Quick Links

Re: vacuum, performance, and MVCC

From:	Hannu Krosing <hannu(at)skype(dot)net>
To:	Mark Woodward <pgsql(at)mohawksoft(dot)com>
Cc:	Tom Lane <tgl(at)sss(dot)pgh(dot)pa(dot)us>, Christopher Browne <cbbrowne(at)acm(dot)org>, pgsql-hackers(at)postgresql(dot)org
Subject:	Re: vacuum, performance, and MVCC
Date:	2006-06-23 14:43:58
Message-ID:	1151073838.3828.40.camel@localhost.localdomain
Views:	Raw Message \| Whole Thread \| Download mbox \| Resend email
Thread:
Lists:	pgsql-hackers

Ühel kenal päeval, N, 2006-06-22 kell 13:49, kirjutas Mark Woodward:
> > Christopher Browne <cbbrowne(at)acm(dot)org> writes:

> > Basically there's no free lunch: if you want the benefits of MVCC it's
> > going to cost you somewhere. In the Postgres design you pay by having
> > to do VACUUM pretty often for heavily-updated tables. I don't think
> > that decision is fundamentally wrong --- the attractive thing about it
> > is that the overhead is pushed out of the foreground query-processing
> > code paths.
>
> Under certain circumstances, it is a very poor design. Think of a single
> row table that keeps a scoreboard or a session table that keeps a limited
> number of rows that are updated very frequently.

A single row table that every session updates is a really bad design on
any database, as it is a sure point of lock contention and thus removes
any possibility of concurrency.

But except for locking problems, it will perform really well when you
vacuum often enough :)

> > We still have lots of work to do in making autovacuum
> > smarter, avoiding vacuuming parts of relations that have not changed,
> > and so on. But I have no desire to go over to an Oracle-style solution
> > instead. We can't beat them by trying to be like them, and we run no
> > small risk of falling foul of some of their patents if we do.
>
> I proposed having a "key row entry" for each logical row. The key row
> entry points to the latest version of the row. There, each row entry is a
> linked list, in descending order, of previous row versions.

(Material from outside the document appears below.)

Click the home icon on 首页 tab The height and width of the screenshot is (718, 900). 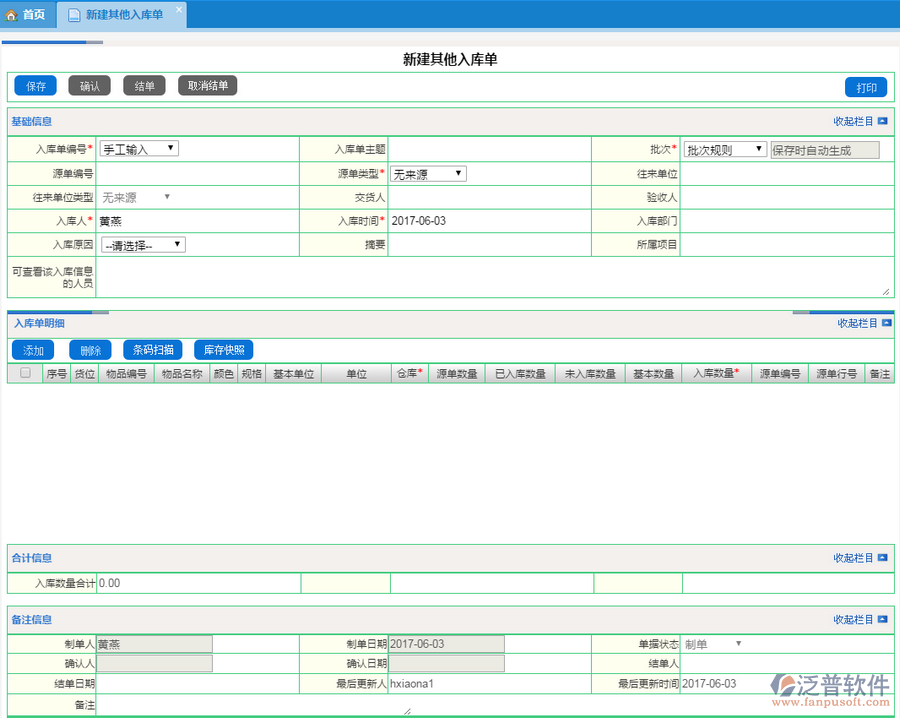tap(12, 14)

Do I understand right, that you are proposing a redesign of how indexing
works, by updating indexes in-place.

How would older rows be found then by transactions needing to see
them ?

Do you suggest reverting to seqscan when we see _any_ newer
transactions ?

Or if you want to have index pointing to "latest" row with each value in
indexed field, how would you find the last time this value was used ?

Don't tell me that you plan to trace the full update-chain on each
update.

Or would this new indexing mechanism be used only for non-changing key
fields ? How would you check for that ?

> The vast majority of the time, the latest version will be the first version.

Not in a web scenario. In my experience more complicated web-pages tend
to produce lots of concurrent accesses.

> It is
> only when you have a previously started long running or concurrent
> transaction will you ever look at previous versions.
>
> I'm not saying it is an easy slam dunk, as I can think of a few
> difficulties off the top of my head, but it would solve the steady
> degradation of performance between vacuums and, to a possibly lesser
> extent, the cost of updating a row in a heavily indexed table.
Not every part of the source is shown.